#### SOURCE MATERIAL:
+ + +

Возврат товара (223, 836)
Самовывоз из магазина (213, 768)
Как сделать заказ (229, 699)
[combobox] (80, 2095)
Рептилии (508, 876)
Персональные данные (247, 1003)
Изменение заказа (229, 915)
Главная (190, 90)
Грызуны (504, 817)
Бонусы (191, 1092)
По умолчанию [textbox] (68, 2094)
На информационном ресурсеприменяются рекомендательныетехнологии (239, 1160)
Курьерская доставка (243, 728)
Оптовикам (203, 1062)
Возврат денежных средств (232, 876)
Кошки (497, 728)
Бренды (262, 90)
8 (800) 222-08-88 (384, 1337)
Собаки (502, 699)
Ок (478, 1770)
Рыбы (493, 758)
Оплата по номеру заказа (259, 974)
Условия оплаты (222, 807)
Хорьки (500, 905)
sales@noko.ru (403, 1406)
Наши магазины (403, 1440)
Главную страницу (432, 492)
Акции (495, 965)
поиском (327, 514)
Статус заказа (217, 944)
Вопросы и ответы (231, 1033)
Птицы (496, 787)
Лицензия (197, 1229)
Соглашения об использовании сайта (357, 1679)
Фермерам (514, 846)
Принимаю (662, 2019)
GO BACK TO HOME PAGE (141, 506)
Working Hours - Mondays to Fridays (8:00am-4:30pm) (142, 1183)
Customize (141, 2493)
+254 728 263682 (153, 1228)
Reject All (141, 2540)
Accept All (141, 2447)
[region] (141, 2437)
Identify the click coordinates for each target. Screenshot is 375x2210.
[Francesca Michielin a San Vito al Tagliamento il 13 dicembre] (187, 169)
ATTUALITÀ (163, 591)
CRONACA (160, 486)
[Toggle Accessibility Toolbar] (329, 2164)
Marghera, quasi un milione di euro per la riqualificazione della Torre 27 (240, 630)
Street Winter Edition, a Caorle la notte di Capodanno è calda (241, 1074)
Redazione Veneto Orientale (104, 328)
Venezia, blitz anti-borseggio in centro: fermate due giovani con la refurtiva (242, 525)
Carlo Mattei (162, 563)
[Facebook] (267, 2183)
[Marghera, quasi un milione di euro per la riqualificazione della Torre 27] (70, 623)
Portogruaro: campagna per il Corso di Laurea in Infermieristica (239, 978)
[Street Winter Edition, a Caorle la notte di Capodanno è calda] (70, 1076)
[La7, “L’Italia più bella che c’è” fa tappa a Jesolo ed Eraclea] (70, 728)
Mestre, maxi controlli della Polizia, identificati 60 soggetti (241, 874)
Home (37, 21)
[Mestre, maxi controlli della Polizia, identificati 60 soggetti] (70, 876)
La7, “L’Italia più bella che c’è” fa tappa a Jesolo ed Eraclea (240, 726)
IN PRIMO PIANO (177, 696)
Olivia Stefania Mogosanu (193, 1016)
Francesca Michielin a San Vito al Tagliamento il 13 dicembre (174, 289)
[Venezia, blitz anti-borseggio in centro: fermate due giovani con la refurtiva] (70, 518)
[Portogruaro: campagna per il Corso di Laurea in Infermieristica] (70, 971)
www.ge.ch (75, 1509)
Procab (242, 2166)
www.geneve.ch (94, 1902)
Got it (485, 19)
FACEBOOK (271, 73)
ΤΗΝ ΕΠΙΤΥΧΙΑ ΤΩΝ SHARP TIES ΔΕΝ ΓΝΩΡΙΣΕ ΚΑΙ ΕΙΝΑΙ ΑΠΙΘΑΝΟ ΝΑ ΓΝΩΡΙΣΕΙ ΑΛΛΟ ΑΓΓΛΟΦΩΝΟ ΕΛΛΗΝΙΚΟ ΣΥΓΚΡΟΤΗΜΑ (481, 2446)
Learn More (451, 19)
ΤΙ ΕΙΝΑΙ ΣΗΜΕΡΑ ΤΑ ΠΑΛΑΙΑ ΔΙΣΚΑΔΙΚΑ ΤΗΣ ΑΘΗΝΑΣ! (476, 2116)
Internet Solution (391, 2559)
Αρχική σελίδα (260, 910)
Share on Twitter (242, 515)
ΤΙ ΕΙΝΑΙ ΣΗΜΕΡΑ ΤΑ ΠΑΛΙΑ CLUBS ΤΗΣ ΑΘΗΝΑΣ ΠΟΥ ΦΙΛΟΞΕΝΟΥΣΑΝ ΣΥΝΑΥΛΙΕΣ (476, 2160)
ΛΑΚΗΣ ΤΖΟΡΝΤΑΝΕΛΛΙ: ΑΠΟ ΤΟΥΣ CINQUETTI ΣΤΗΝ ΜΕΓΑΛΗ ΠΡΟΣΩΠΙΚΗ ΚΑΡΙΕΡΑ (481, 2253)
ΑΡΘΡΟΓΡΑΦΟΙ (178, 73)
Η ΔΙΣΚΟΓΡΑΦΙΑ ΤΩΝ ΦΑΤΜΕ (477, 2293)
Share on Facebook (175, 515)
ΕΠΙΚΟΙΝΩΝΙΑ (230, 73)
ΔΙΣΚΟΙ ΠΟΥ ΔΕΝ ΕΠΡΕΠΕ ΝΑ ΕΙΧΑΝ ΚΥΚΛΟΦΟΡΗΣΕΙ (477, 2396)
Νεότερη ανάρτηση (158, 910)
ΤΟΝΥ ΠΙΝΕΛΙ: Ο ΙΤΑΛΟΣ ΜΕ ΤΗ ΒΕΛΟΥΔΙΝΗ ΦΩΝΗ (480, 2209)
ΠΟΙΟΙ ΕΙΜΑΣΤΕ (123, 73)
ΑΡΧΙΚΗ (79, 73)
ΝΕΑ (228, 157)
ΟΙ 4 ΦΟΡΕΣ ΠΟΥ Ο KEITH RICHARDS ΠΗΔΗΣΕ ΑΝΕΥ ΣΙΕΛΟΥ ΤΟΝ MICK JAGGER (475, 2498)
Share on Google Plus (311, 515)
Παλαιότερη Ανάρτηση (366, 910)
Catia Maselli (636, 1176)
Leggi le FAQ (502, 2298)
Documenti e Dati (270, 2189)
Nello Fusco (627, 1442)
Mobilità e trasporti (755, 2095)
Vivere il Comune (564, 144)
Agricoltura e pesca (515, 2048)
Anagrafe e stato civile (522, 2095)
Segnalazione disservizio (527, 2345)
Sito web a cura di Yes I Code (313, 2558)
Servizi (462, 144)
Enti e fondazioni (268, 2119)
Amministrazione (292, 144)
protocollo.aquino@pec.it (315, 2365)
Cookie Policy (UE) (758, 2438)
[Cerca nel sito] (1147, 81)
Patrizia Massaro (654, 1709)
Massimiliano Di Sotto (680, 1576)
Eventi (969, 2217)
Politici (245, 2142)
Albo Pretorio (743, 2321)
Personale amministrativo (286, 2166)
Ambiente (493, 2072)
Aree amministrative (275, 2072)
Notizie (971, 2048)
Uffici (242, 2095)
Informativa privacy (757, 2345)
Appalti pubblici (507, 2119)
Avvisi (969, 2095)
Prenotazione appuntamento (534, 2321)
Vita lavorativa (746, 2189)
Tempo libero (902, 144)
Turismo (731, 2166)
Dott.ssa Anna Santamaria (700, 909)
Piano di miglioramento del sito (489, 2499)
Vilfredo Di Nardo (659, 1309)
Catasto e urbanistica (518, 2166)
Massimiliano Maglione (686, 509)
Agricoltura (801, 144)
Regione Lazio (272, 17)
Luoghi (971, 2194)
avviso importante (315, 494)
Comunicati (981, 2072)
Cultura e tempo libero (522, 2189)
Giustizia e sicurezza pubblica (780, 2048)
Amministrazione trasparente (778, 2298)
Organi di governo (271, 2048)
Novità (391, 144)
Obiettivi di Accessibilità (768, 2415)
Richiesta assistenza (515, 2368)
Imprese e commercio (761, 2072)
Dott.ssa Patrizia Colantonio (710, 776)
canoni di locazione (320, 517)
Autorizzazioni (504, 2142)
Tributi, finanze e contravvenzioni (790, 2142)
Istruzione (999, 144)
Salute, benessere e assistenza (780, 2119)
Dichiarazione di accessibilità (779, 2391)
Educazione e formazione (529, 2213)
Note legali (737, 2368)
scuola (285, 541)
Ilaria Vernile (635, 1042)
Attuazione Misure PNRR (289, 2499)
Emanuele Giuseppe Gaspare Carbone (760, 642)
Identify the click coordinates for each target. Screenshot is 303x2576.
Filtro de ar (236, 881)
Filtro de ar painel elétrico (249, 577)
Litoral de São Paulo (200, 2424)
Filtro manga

+ + +

#### DIRECTIONS FOR THIS TASK:
Beginning at the first line of the data above, retype each line until you reach the line containing "Бонусы (191, 1092)", and include that one too. Add nothing else.

#### ANSWER BOX:
Возврат товара (223, 836)
Самовывоз из магазина (213, 768)
Как сделать заказ (229, 699)
[combobox] (80, 2095)
Рептилии (508, 876)
Персональные данные (247, 1003)
Изменение заказа (229, 915)
Главная (190, 90)
Грызуны (504, 817)
Бонусы (191, 1092)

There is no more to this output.